Le fait que le Libéria ait dû attendre deux ans avant de bénéficier d’un accord de liquidation de ses arriérés est en soi criminel. Le gouvernement d’Ellen Johnson-Sirleaf jouit d’un large soutien international et se bat pour reconstruire un pays dévasté. Le taux de chômage s’élève à 85% et chaque habitant doit 1000 USD aux créanciers internationaux. En outre, dans la mesure où ils ont parfois financé des dépenses militaires, bon nombre des crédits accordés aux précédents gouvernements autoritaires du Libéria peuvent être facilement qualifiés de douteux, voire d’illégitimes. 

Pourtant, pendant deux ans, le gouvernement a dû consacrer des ressources humaines déjà maigres à l’obtention du contrat international qui devra permettre le financement de l’opération de liquidation des arriérés du pays vis-à-vis des multinationales. Ce travail a impliqué de nombreux voyages, quantité de courriers et des négociations dans différentes capitales du monde. La Présidente Johnson-Sirleaf a en outre dû faire preuve de « sa bonne foi » devant ses créanciers : la communauté internationale a exigé d’elle la preuve des efforts déployés pour restaurer la stabilité macroéconomique dans le pays et « normaliser » les relations de ce dernier avec ses prêteurs. Concrètement, cela signifie que, pour démontrer sa bonne foi, le Libéria a dû effectuer des virements symboliques de 50 000 USD mensuels à la Banque mondiale et au FMI. La Banque mondiale s’est engagée à restituer ces fonds au Libéria dans un proche avenir, mais on ne sait pas encore si le FMI rendra lui aussi au pays les fonds dont il a bien besoin.

D’après le communiqué de presse du FMI, dès que les donateurs auront versé le montant de leurs promesses (qui ne sont pour l’instant que des chiffres sur le papier), l’opération de liquidation des arriérés pourra avoir lieu, et devrait être suivie d’un nouveau programme du FMI doublé de nouveaux financements de la part de l’institution.

D’un côté, le pays pourra accéder à de nouvelles ressources indispensables auprès de donateurs internationaux, lesquels suivent les instructions du FMI. Cela donne également le coup d’envoi au processus d’allègement de dette du Libéria. Si le pays respecte la procédure de réformes économiques prônée par la Banque mondiale et le FMI, il sera alors éligible à une annulation totale de sa dette au titre de l’Initiative PPTE et de l’IADM. Toutefois, parmi les conditions à respecter, l’Initiative PPTE impose notamment que le Libéria soit à jour dans ses remboursements aux institutions multilatérales et qu’il ait mis en œuvre un programme d’ajustements structurels du FMI. Le Libéria ne répond que maintenant à ces deux critères.

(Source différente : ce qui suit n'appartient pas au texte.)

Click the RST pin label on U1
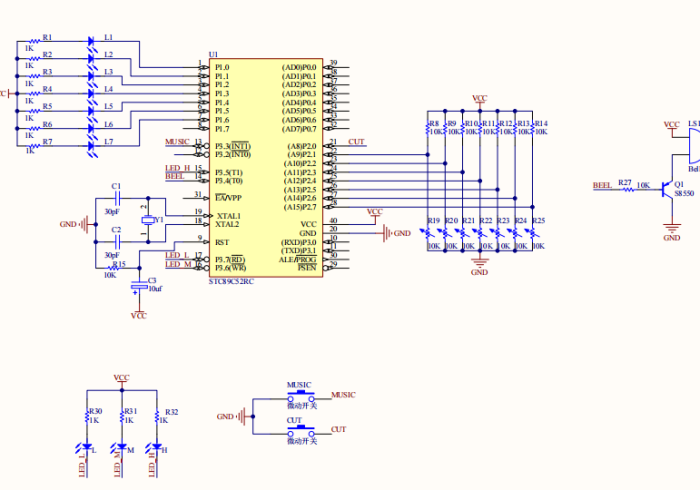 point(222,241)
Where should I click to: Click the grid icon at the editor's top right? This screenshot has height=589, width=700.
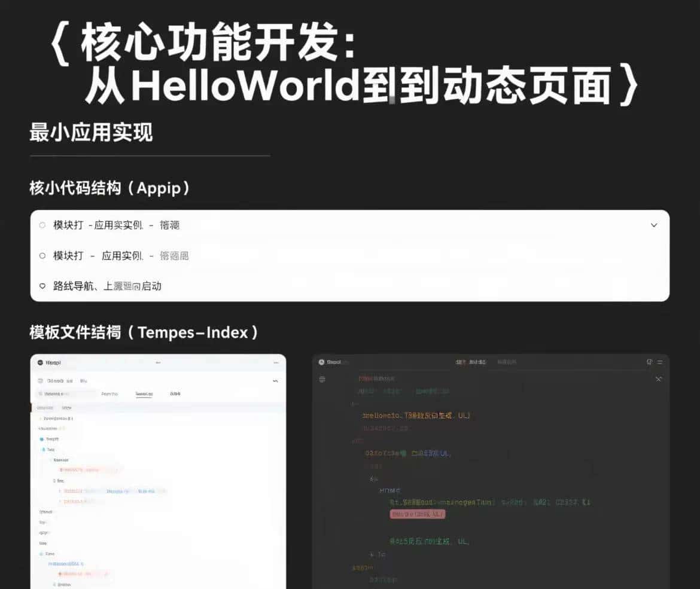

D’un autre côté, cela signifie que les organisations de la société civile vont devoir examiner attentivement les conditionnalités associées à la fois au programme du FMI et à l’Initiative PPTE. En outre, les accords d’annulation de dette ne couvrant que les créances contractées avant fin 2004, les nouveaux financements accordés par le FMI n’y seront pas éligibles. Les OSC devront également veiller à contrôler si les gouvernements comptabilisent leurs contributions supplémentaires au FMI comme de l’Aide Publique au Développement (APD), ce qui signifierait par là même que le Libéria ou les autres pays pauvres recevraient moins d’aide effective de leur part. 

Quelles leçons peut-on retenir de cette expérience? Si, dans certains Etats, les conditions de gouvernance s’améliorent, d’autres cas « d’arriérés persistants » pourraient alors apparaître au cours des 5 ou 10 années à venir. Cela inclue notamment le Soudan et la Somalie, qui ont tous deux accumulé des milliards d’arriérés vis-à-vis de leurs créanciers extérieurs. Ces pays devront-ils à leur tour passer par les mêmes procédures longues et fastidieuses, à un moment critique de leur reconstruction et de la construction de la paix ? Le Présidente Johnson-Sirleaf avait un certain nombre d’atouts – elle a notamment effectué une partie de sa carrière au sein de la Banque mondiale, et est donc familiarisée avec les procédures de la Banque et les politiques de Washington – ce qui n’est pas forcément le cas des autres dirigeants.

Pour plus d’informations,
contacter ghurley@eurodad.org.
http://www.eurodad.org/whatsnew/articles.aspx?id=1832
 

Le Directeur général du FMI, Dominique Strauss-Kahn, Annonce une Etape Importante dans le Financement de l’Allègement de Dette du Libéria

12 novembre 2007

Le Directeur général du FMI, Dominique Strauss-Kahn, a annoncé aujourd’hui que le Fonds Monétaire International avait recueilli suffisamment de promesses de financements de la part des pays membres pouvoir accorder un allègement de dette au Libéria. Dès que ces promesses, qui s’élèvent à plus de 530 millions de SDR (842 millions de USD), seront officielles, le processus de liquidation des arriérés sera enclenché, suivi d’un nouveau plan de financement du FMI, lequel permettra au Libéria de bénéficier d’un allègement de dette, notamment au titre de l’Initiative PPTE.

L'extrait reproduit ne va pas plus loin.